Born in Kiev a few years before the demise of the Soviet Union, raised and educated in Finland (she is part of the extraordinary successful list of conductors mentored by Jorma Panula), Dalia Stasevska offered a programme for her debut with the Orchestre symphonique de Montréal that brought together elements of her background.

Dalia Stasevska
© Antoine Saito

Conceived as a veiled protest against tsarist Russia’s control of what was then the autonomous Grand Duchy of Finland, Sibelius’ Finlandia might not be his most accomplished work, but it is arguably his best known. Stasevska gave the tone poem a rather hurried reading, the expansive central melody not getting enough room to properly breathe. The cleanly executed brass and timpani introduction sounded just loud. The gloom and the mystery in the strings’ ensuing entrance were mostly ignored. One could hear fanfare-like statements reminiscent of Tchaikovsky, but not the murmurs of the misty Finnish landscapes present in Sibelius’ backgrounds.
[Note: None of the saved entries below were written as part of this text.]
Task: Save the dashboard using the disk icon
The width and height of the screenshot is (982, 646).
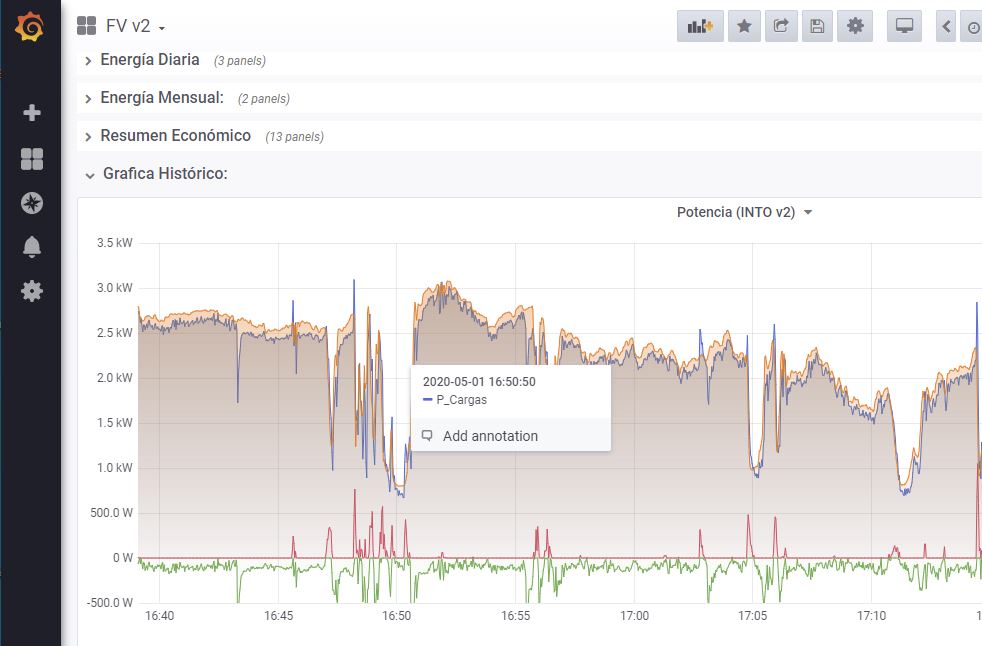Action: pos(816,26)
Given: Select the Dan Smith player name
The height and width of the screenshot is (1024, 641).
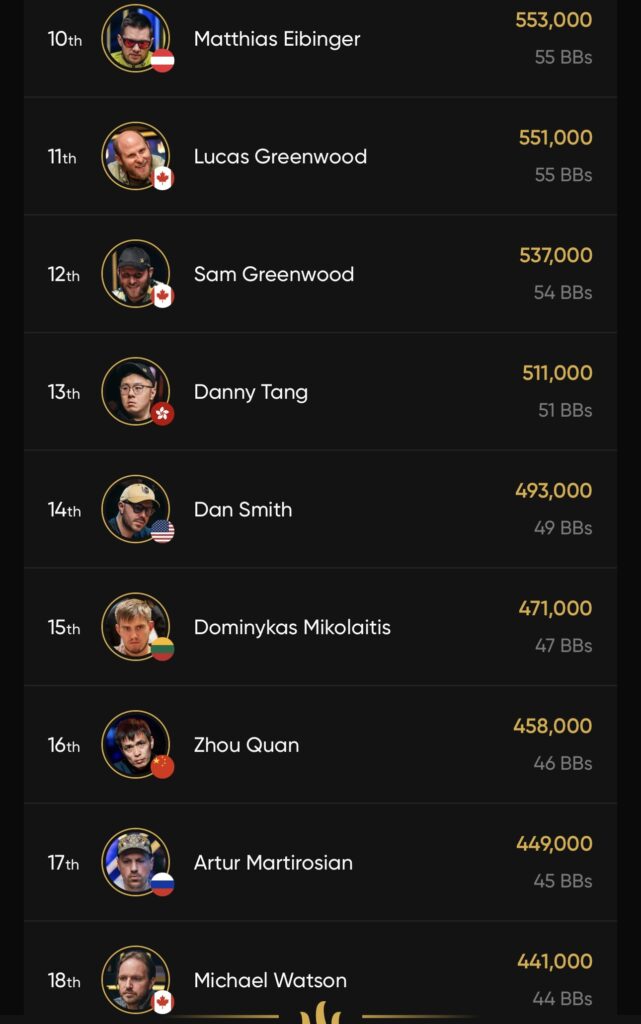Looking at the screenshot, I should [x=243, y=509].
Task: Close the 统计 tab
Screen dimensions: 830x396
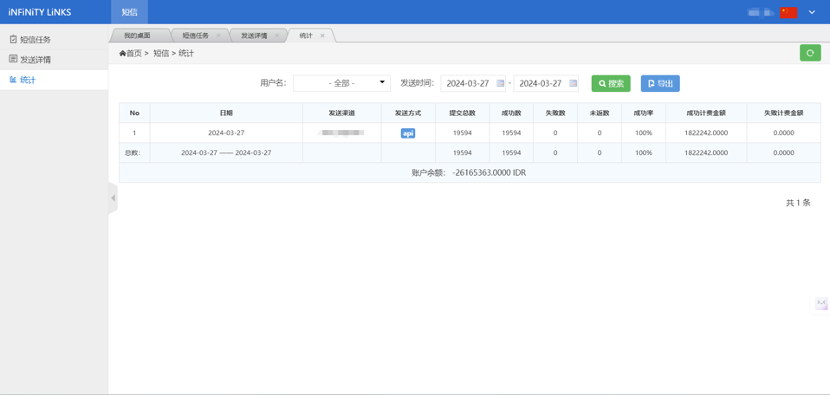Action: coord(322,36)
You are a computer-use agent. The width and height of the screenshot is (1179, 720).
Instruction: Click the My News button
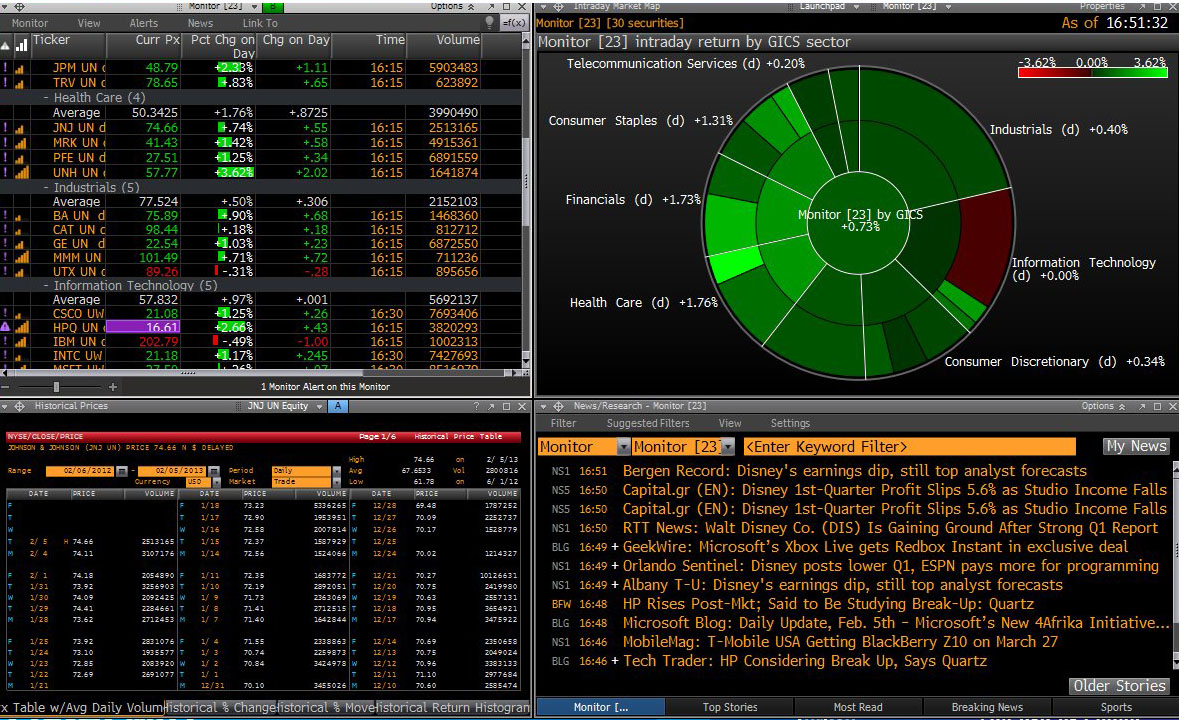1137,446
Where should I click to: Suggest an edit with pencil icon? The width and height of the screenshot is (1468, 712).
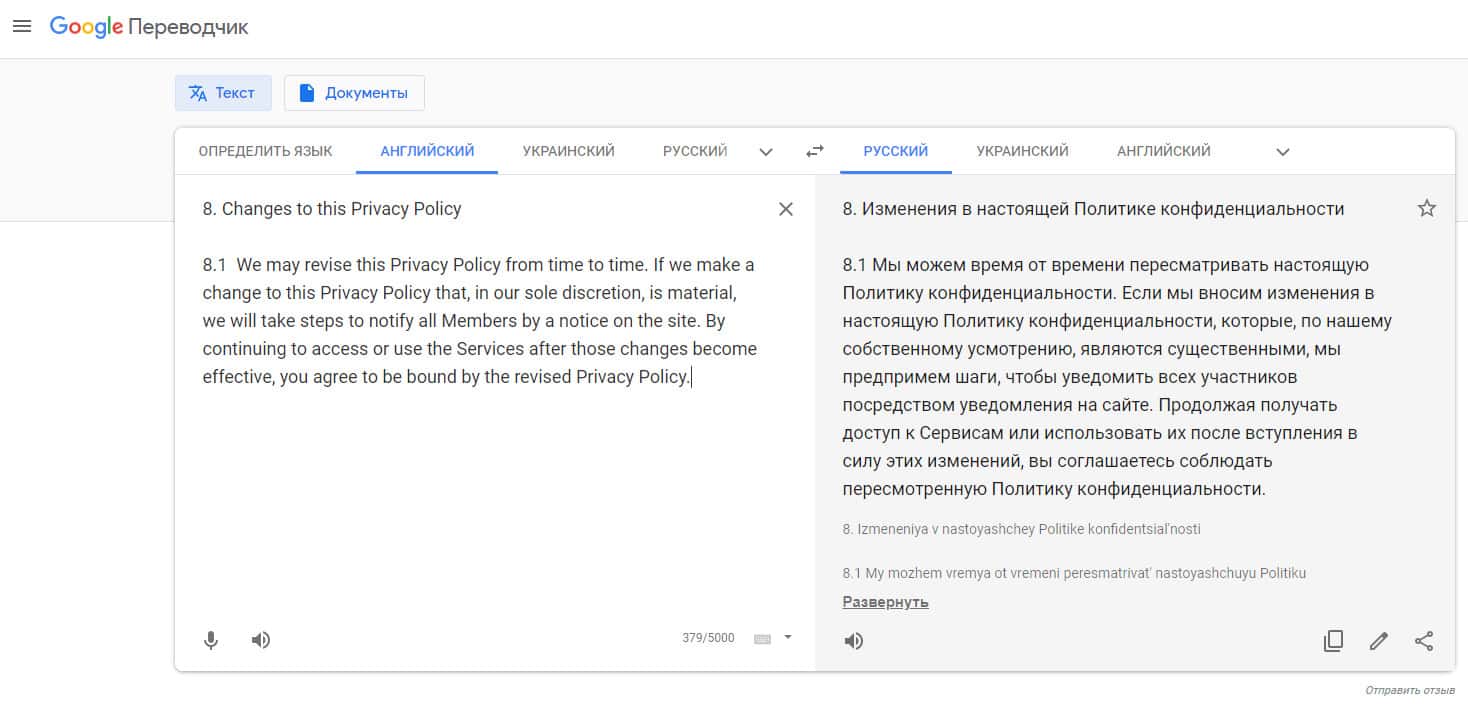click(x=1379, y=641)
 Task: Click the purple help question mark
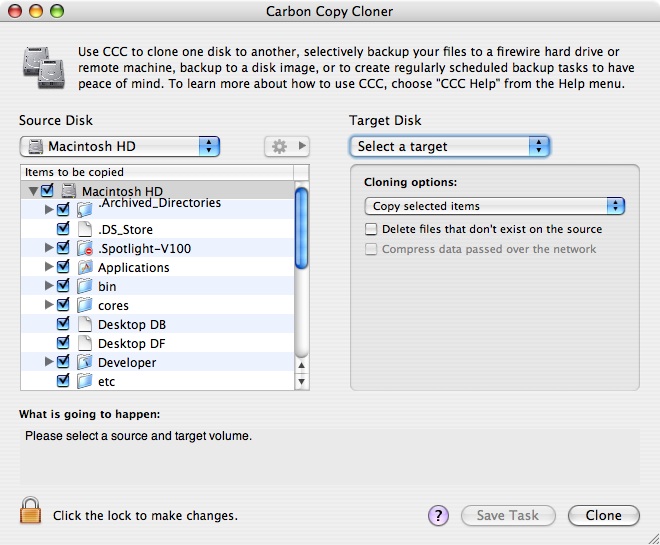click(438, 516)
It is usually ignored that in 1939 Shostakovich was commissioned to write a “Suite on Finnish Themes” – that he later disclaimed – for a victorious Soviet parade in Helsinki that never happened. Stasevska and the musicians of the OSM selected for this concert another work that was born in the proximity of the Baltic: the phenomenally self-assured graduation piece from the Petrograd Conservatory that quickly became Shostakovich’s first world success. This version of Shostakovich’s Symphony No. 1 in F minor recorded in Montreal was full of youthful élan and thoughtful details, making clear how much this work already contains the composer’s entire universe: the sarcasm, the melancholy, the rhythmic drive, the inspired timbral combinations. Stasevska’s hand gestures were not quite on the elegant side, but she was efficient in achieving her goals. The level of coordination and the degree of expressiveness she obtained from the orchestra on their first collaboration was indeed impressive. The score is also a showcase for instrumentalists eager to prove their mettle and sensibility. Various solos stood out, such as those of Todd Cope (clarinet), concertmaster Andrew Wan, Paul Merkelo (trumpet) and Anna Burden (cello).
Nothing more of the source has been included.